コーポレートガバナンスの専門家は、取締役会が会社の将来を一人のリーダーに明確に賭けていることは大きなリスクを負っていると指摘する。エモリー大学ビジネススクールのウェイ・ジャン副学部長は、テスラの取締役会がマスク氏にテスラのトップ職の「独占」を与えていると述べた。優れたコーポレートガバナンスには、「競争的で流動的なCEO市場」を受け入れることが不可欠だとジャン氏は述べた。

マスク氏にとって最も厳しい業績目標は、おそらく利益に関する目標だろう。利益は解釈の余地のない指標である。取締役らは、利払い・税引き・償却前利益(EBITDA)で500億ドルから4000億ドルの範囲で8つの利益目標を設定した。これはテスラの2024年の利益が166億ドルであるのとは対照的だ。

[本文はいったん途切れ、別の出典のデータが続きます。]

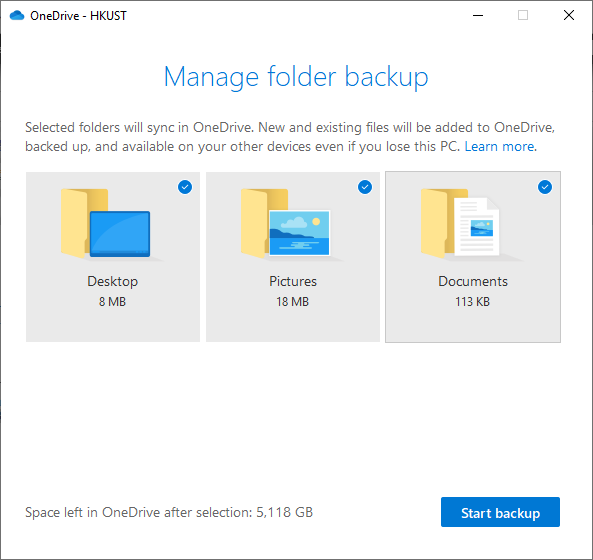The height and width of the screenshot is (560, 593).
Task: Click the Manage folder backup heading
Action: pos(296,77)
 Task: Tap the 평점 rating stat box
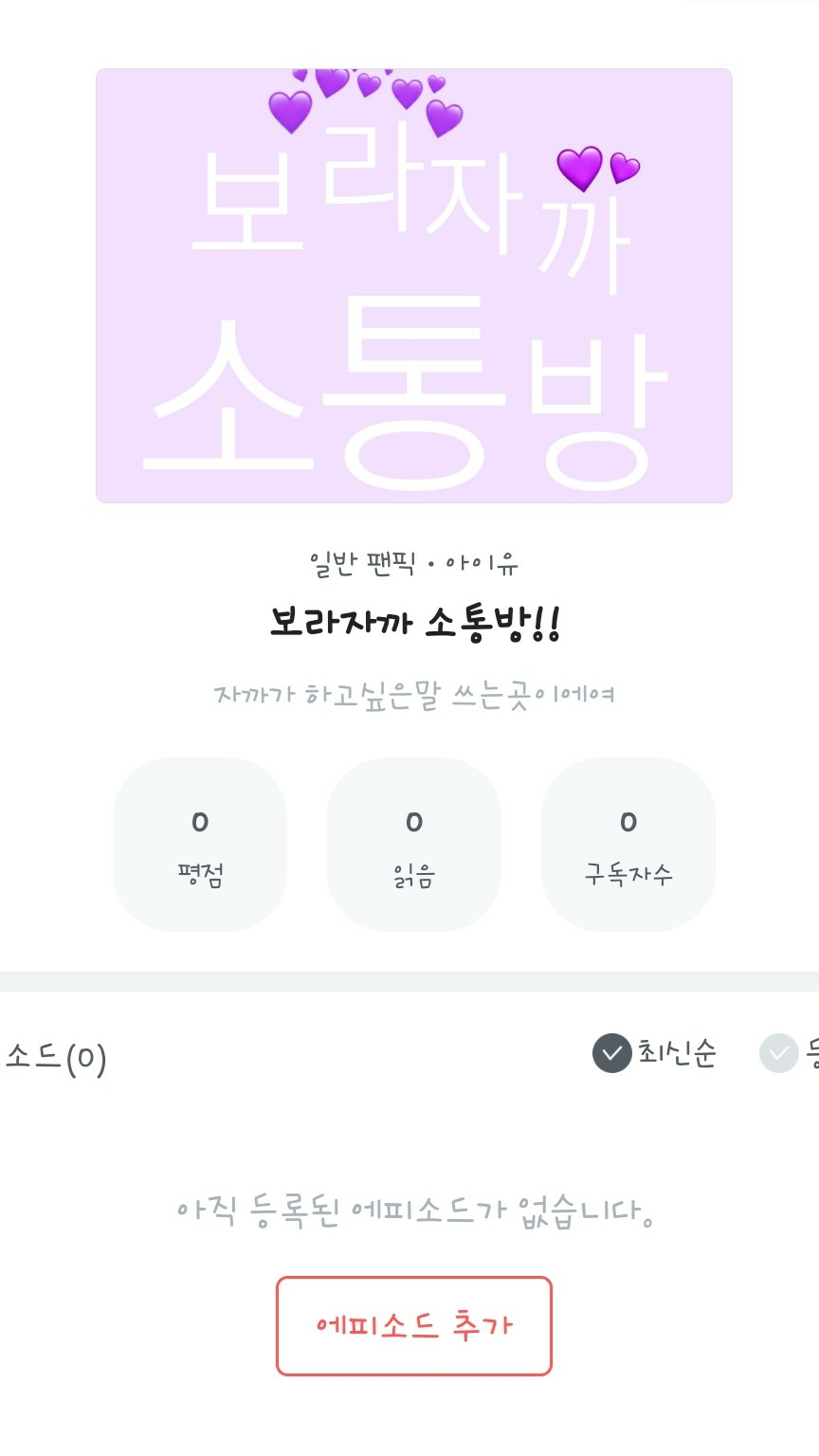(200, 845)
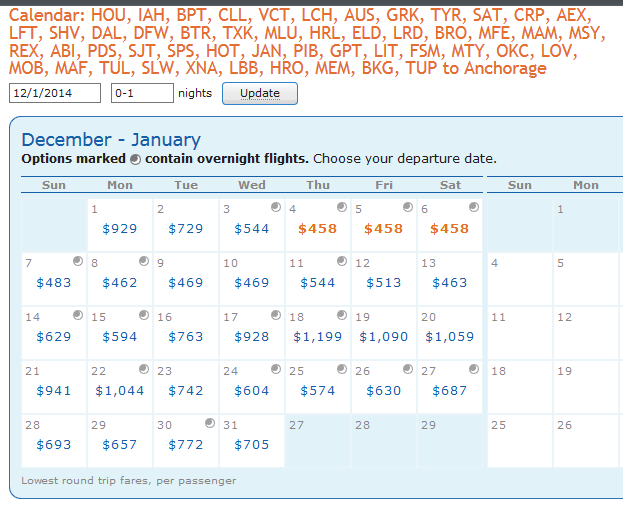The image size is (623, 519).
Task: Click overnight flight icon on December 14
Action: click(x=77, y=315)
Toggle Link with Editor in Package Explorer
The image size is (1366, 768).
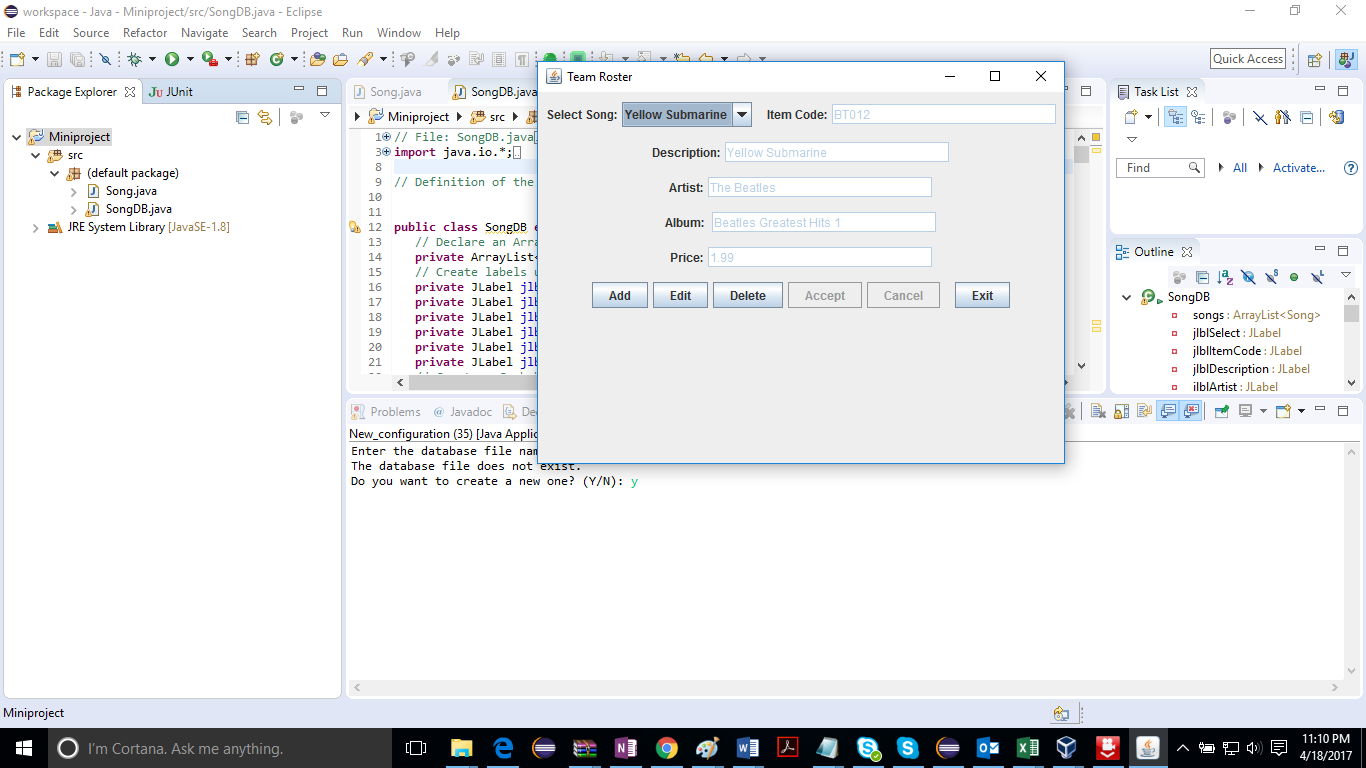click(265, 117)
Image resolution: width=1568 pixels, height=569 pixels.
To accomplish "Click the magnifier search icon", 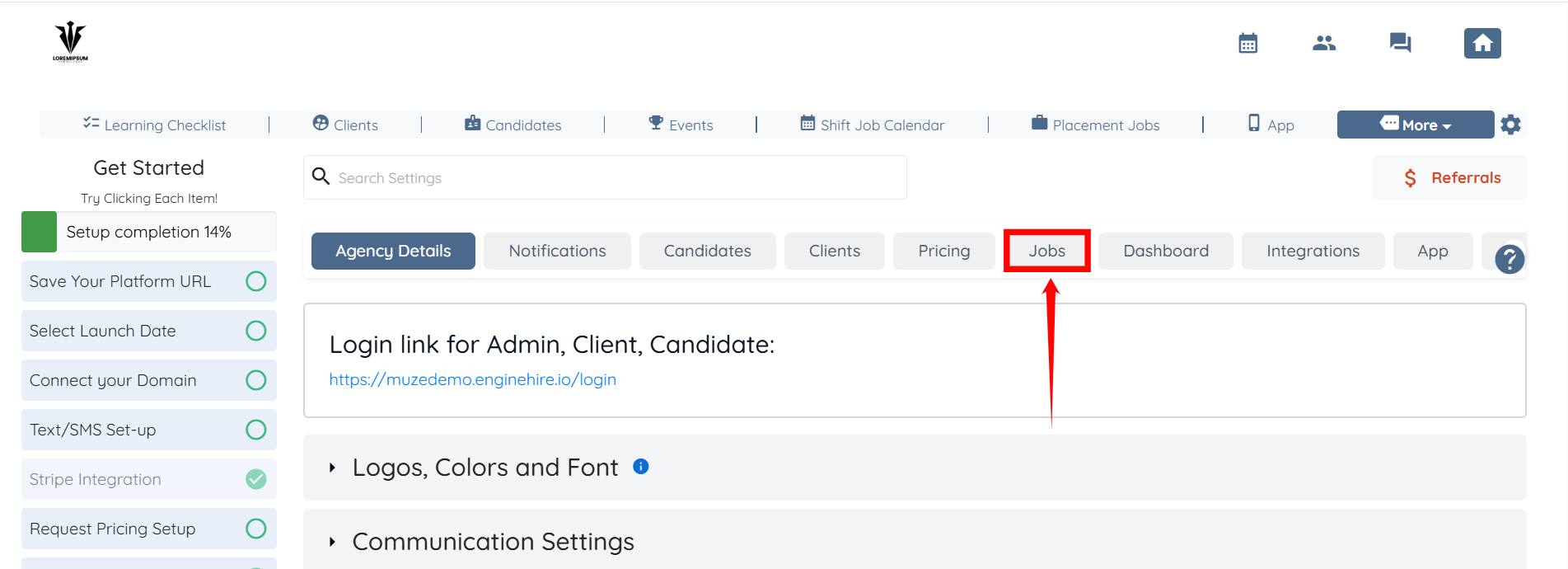I will pyautogui.click(x=321, y=176).
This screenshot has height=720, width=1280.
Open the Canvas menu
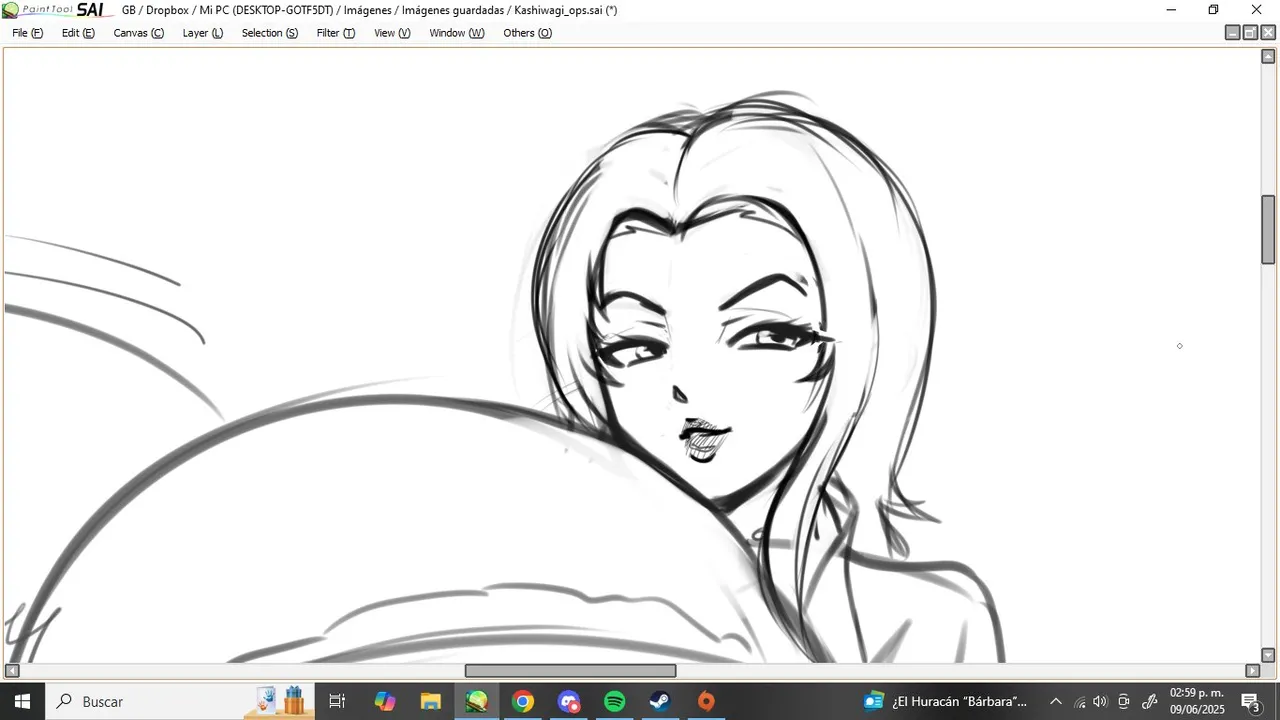138,33
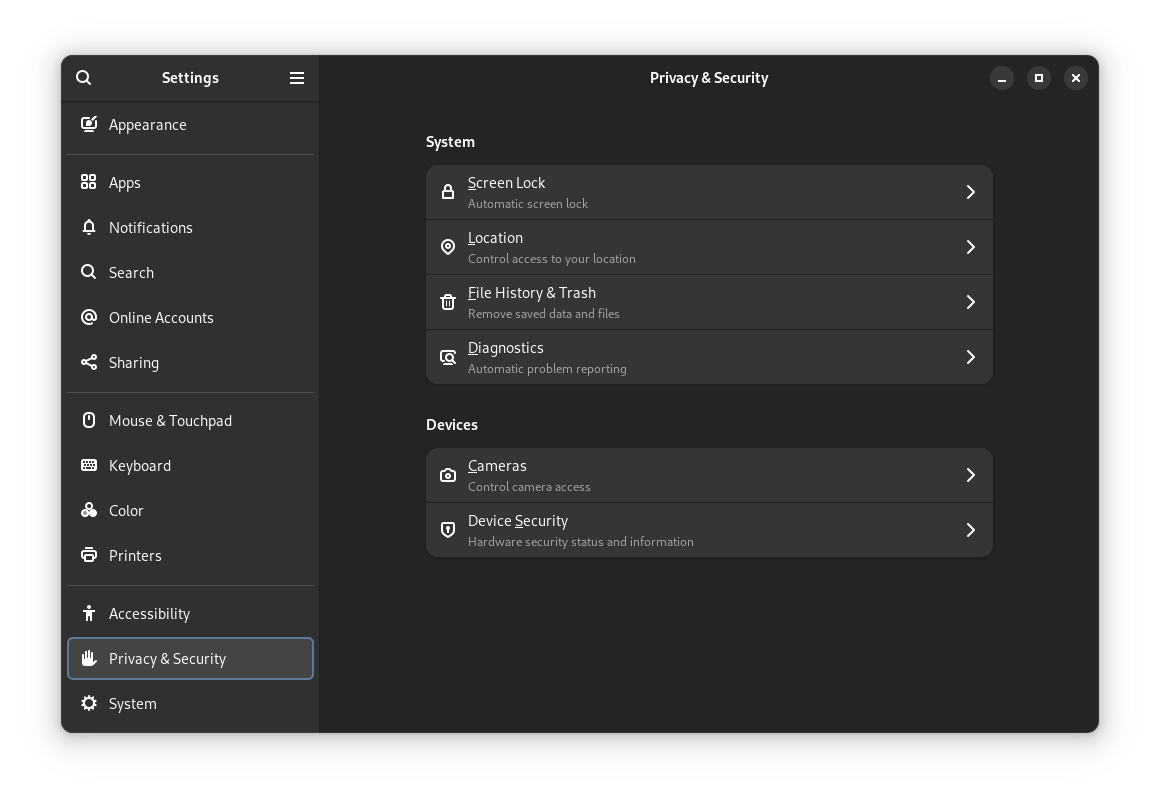This screenshot has height=800, width=1160.
Task: Expand the Location settings row
Action: click(x=709, y=246)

テスラの収益のほぼ全てを占めるEV事業は、老朽化したモデルが激しい競争に直面し、業績が悪化している。唯一の新型モデルであるサイバートラックも失敗に終わった。

しかし、マスク氏の報酬体系は、利益目標を達成しなくても巨額の配当を可能にする仕組みとなっている。時価総額の上昇と組み合わせた目標達成ごとに、同じ1%の株式配当が提供される。そのため、例えば比較的容易な自動車販売台数やFSDサブスクリプションの目標を達成した場合でも、利益を5倍の800億ドルに増やした場合でも、マスク氏は同じ報酬を受け取ることになる。

取締役会の評価目標は利益目標よりもはるかに達成しやすいことが判明するかもしれない。

例えば、テスラの時価総額は、9月3日に取締役会が報酬パッケージを承認した後の10年間で株価が年率6.4%の緩やかな成長を遂げれば、2兆ドルに達する可能性がある。これはS社の成長率よりも低い。テスラを追跡調査するモーニングスターのアナリスト、セス・ゴールドスタイン氏は、市場平均のパフォーマンスであれば、テスラの時価総額は10年で容易に3兆ドル以上に達し得ると述べた。しかし、同氏はテスラの価値は既に「現在存在しない将来の製品」に大きく依存していると指摘した。

ゴールドスタイン氏は、マスク氏がテスラの取締役会が提示した最高額の報酬を受け取るためには、「実際の製品を見なければならない」と述べた。

南カリフォルニア大学の財務学教授で、マスク氏の2018年の報酬パッケージを擁護するテスラ側の専門家証人であるケビン・マーフィー氏は、車両販売と2兆ドルの評価額の目標は「大した目標ではない」と認めたが、単にそれを達成しただけでは株主を満足させることはできないだろう。

マーフィー氏は、歴史的な技術的成果を重視するマスク氏にとって、下位の目標のための「数十億ドル」は大した問題ではないと述べた。株主は、マスク氏、そしてマスク氏だけがそれを達成できると信じているため、最も困難な目標と最大の配当に注力しているのだ、とマーフィー氏は述べた。